While I have not yet read the book, it probably has included most of whatever we may be able to post here as far as documentation regarding the service of soldiers of African-descent in the Confederacy.
However, I think it does serve a purpose to post it...that being to show that the premise of this book can be independently verified as backed by written source documentation. In that vein, I'll add this:
From "Tom Dooley, and Other Interesting Snippets From the Pages of ‘North Carolina Troops, 1861-1865’." by Terry Foenander.
REVELS, Henry and
Both were privates in company F, 51st Regiment North Carolina Troops, and were probably brothers. Both are shown as being born in Robeson County and enlisting there on March 10, 1862, at ages 35 and 40, respectively. However, by July 1, of that year, both of them were discharged, the notation on their papers stating: "Discovered to be a Negro." [12, 338]

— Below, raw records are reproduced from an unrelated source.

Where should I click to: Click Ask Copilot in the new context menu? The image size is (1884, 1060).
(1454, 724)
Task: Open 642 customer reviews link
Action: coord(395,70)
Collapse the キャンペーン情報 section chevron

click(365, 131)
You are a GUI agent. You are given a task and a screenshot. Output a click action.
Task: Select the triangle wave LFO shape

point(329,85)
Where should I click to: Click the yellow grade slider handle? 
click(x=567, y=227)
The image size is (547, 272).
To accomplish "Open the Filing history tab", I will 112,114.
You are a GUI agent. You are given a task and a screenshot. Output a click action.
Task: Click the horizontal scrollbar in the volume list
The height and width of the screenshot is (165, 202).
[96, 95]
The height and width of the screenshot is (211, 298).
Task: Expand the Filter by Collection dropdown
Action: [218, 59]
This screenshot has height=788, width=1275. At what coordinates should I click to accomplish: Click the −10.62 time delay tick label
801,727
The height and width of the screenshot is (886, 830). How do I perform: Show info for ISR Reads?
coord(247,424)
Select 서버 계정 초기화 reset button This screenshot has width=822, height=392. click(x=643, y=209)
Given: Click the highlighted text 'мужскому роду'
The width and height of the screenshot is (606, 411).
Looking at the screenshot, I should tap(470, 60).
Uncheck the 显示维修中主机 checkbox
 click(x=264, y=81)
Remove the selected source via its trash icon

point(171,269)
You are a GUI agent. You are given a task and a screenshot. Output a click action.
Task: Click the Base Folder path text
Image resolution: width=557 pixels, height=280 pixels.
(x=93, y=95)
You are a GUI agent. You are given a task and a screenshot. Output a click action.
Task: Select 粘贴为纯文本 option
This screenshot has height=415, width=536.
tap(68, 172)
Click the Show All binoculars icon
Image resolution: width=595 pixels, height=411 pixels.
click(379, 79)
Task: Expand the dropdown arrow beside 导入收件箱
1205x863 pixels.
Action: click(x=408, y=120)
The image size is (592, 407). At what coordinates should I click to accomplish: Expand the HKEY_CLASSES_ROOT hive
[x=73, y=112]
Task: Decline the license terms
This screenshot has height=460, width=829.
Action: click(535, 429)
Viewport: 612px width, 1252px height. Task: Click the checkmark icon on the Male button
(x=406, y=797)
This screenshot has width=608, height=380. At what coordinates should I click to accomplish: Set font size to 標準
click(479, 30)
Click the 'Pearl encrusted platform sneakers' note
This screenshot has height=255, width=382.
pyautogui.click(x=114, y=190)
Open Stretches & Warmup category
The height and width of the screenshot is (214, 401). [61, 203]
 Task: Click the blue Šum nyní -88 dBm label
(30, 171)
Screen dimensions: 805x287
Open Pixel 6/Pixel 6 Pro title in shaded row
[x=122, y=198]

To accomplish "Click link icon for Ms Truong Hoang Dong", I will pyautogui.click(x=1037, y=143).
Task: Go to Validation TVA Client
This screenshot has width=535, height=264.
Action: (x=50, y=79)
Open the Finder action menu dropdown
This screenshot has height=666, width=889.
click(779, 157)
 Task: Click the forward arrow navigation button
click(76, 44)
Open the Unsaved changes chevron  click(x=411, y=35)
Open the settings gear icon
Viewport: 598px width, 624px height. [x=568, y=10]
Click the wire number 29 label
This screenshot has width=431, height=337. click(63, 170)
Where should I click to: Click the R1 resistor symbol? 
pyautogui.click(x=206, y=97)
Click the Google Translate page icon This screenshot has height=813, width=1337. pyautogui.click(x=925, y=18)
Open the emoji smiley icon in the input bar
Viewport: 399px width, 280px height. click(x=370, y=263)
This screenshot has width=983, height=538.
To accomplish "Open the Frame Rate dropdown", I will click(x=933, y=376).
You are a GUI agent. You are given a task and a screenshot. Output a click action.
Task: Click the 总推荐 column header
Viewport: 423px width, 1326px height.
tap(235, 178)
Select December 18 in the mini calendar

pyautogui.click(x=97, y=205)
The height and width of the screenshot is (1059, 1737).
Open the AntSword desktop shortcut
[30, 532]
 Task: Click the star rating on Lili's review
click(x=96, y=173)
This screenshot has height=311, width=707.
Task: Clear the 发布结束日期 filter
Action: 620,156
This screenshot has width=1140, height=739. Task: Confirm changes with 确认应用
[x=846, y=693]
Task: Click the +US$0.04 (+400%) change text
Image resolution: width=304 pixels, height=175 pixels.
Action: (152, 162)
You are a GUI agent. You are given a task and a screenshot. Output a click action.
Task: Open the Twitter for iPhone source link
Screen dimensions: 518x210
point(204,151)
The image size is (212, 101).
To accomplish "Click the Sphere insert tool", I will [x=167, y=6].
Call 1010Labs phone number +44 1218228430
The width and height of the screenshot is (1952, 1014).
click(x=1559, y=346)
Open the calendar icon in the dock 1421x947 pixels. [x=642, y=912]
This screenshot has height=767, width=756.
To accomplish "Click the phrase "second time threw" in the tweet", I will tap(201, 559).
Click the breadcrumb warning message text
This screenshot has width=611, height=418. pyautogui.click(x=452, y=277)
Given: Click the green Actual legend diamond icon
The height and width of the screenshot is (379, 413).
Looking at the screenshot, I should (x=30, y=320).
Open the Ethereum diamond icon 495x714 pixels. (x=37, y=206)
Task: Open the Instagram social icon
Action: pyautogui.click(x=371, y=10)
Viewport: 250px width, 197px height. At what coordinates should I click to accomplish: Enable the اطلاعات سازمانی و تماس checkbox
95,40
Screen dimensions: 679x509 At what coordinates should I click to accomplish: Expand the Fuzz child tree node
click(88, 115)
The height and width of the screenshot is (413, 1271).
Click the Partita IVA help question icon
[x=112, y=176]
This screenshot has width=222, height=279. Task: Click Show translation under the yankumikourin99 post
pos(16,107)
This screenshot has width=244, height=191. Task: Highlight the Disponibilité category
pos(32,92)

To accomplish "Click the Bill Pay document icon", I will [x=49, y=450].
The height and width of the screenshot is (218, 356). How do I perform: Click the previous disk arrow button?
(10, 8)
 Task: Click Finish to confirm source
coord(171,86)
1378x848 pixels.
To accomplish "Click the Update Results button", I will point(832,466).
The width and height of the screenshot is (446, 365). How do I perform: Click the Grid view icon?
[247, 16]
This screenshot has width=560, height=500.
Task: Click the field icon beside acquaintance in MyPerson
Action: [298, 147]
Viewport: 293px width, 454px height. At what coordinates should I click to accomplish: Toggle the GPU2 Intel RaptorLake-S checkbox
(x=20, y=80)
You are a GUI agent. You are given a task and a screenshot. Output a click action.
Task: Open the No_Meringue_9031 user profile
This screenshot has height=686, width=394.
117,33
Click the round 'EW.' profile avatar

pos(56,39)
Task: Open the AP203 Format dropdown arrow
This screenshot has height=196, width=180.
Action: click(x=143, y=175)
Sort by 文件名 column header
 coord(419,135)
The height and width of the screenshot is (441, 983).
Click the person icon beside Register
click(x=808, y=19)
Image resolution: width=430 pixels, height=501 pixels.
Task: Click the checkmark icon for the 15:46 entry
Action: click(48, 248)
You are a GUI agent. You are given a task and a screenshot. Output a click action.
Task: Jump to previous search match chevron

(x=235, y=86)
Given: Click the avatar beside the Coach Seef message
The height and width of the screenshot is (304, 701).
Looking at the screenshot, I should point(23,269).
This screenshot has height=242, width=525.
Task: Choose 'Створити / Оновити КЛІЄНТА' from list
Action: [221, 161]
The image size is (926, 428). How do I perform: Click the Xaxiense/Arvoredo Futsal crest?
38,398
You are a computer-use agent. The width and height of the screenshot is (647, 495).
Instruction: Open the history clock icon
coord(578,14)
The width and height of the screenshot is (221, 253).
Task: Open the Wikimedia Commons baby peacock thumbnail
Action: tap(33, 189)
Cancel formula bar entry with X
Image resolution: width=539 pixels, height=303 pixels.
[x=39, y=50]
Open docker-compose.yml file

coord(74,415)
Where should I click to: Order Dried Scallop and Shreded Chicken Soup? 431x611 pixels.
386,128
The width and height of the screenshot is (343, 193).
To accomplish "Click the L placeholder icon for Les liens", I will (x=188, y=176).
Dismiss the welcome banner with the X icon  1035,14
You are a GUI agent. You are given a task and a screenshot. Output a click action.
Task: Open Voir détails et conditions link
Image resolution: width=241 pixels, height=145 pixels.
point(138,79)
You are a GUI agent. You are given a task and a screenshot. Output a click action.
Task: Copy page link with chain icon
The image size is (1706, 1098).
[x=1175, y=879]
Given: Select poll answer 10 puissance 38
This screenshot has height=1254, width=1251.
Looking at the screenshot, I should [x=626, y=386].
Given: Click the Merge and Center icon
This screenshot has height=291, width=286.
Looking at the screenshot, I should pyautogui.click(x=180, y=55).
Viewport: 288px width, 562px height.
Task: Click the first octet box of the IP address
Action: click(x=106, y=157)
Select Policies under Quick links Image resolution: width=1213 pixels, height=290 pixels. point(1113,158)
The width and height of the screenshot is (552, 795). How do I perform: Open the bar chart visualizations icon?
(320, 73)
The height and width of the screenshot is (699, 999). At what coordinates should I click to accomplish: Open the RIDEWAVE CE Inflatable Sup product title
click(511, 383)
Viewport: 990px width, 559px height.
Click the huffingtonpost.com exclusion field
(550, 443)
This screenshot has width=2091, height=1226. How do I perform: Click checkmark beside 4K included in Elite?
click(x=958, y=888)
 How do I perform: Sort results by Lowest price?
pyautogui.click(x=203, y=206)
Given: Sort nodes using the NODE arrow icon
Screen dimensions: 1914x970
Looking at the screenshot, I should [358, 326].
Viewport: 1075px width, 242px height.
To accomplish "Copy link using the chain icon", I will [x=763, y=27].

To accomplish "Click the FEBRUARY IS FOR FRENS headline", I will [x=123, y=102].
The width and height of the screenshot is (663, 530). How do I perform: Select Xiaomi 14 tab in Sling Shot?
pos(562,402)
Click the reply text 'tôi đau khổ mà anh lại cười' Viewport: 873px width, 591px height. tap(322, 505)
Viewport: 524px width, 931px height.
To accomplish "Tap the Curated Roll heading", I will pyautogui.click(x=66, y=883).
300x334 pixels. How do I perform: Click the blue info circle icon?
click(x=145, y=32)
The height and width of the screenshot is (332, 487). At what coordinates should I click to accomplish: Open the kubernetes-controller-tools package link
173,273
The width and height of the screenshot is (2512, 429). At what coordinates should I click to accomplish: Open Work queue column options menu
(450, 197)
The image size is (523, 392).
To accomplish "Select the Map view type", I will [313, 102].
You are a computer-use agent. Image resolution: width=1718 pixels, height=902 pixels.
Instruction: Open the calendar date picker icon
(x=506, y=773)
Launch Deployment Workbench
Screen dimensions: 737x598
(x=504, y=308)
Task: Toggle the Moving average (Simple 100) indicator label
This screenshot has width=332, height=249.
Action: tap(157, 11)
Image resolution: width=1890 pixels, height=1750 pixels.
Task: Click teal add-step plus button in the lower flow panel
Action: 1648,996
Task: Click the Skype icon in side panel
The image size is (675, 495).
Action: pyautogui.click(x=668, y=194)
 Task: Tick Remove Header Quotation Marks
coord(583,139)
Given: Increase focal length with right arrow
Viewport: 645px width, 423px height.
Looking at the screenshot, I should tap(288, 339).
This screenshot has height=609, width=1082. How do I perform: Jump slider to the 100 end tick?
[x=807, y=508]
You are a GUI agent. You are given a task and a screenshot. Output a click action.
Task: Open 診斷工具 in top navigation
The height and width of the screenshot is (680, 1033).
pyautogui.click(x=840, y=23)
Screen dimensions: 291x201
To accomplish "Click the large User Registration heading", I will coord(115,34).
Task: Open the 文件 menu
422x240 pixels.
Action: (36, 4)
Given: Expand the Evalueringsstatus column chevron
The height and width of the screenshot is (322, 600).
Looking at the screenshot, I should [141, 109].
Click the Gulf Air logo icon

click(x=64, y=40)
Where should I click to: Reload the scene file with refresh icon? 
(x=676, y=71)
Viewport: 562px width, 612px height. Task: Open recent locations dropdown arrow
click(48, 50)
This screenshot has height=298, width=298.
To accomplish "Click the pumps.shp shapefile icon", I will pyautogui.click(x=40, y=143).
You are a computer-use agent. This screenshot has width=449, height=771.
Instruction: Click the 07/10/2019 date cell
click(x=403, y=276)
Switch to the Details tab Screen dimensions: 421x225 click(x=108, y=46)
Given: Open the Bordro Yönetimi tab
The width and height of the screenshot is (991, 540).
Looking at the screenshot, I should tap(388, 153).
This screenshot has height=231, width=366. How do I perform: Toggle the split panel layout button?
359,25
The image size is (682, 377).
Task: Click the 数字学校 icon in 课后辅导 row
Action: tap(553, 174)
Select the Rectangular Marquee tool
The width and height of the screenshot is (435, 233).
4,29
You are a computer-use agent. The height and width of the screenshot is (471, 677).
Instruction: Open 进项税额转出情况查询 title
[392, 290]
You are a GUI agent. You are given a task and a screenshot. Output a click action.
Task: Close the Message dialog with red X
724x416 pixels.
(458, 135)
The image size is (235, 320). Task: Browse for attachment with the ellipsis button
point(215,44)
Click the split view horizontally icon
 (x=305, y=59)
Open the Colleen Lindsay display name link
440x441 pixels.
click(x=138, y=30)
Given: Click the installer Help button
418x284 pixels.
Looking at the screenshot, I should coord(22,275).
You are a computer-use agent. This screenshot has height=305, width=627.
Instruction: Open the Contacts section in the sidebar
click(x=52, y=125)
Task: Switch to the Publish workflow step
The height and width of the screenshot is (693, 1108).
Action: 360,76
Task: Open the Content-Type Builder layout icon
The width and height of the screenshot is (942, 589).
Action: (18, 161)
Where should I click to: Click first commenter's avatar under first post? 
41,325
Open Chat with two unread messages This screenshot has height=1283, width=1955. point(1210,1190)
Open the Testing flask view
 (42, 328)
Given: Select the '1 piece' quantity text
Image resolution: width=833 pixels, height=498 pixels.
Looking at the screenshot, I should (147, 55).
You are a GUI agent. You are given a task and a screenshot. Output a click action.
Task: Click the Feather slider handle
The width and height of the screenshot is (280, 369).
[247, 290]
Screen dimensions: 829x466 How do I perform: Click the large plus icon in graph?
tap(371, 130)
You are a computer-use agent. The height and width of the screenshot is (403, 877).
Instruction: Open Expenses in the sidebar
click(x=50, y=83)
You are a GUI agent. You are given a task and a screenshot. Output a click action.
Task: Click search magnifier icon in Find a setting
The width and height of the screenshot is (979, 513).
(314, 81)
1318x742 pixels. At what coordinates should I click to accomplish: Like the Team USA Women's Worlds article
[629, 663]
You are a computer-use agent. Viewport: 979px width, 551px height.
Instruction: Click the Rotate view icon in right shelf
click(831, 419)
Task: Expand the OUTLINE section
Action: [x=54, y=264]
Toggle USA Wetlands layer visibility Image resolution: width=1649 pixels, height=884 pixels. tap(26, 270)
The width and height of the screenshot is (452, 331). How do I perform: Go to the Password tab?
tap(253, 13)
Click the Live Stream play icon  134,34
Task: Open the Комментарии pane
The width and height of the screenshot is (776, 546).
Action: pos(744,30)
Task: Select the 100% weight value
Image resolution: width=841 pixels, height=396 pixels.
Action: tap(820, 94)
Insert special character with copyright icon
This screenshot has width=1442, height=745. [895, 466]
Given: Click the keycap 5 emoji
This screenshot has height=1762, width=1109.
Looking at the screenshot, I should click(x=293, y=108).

The significance of this is that this shows that they *wanted* to serve in the Confederate Army, so much so that they attempted to hide their race!
And, here are some of interest from my own research:
O’NEAL, William Armistead’s/12th Miss. and Ala./12th Miss. Cav./16th Conf. Cav., Company Unknown (Born of African descent in Pickens County, Ala. in 1846. Listed on the “Tennessee Colored Pension Applications for CSA Service”, listed as a member of the 12th Miss. Cav. Regiment.)
[UNKNOWN LAST NAME],Wash, Personal servant of Capt. B.B. McCaa of the 8th Conf. Cav. (Probably of African descent. Responsible for taking care of the Captain’s horse, “Indian”. After Capt. McCaa’s death from wounds at Murfreesboro, Wash brought “Indian” back to Pickens Co.,Ala. He traveled at night, and hid during the day, to avoid the enemy. The McCaa family did not include Wash in the count of family owned slaves, so if he was of African descent, he may have been a freeman. Wash was married to a lady named Mary.) Source: McCaa family history...I believe this is at least partially from the book "Dr. John McCaa, Camden, S.C., His Descendents", by John McCaa.
COLEMAN, Jacob 11th Alabama Infantry Regiment, Company Unknown. (Of African descent. On roll of “Tennessee Colored Pension Applications for CSA Service”, listed as a member of the 11th Alabama Infantry Regiment. Born in Courtland, Lawrence Co., Ala. in 1839.)
MOORE, A.J.C., 40th Ala. Inf. Regt., Regimental Cook [thought to be voluntary] (Of African descent.) Source: I think that this is directly from the regimental microfilm.
A Confederate reunion was held in Birmingham, Ala. [I forget the year off the top of my head.] A photo of the participating veterans, which is still existing, shows fully one-half of the Confederate veterans attending were of African descent!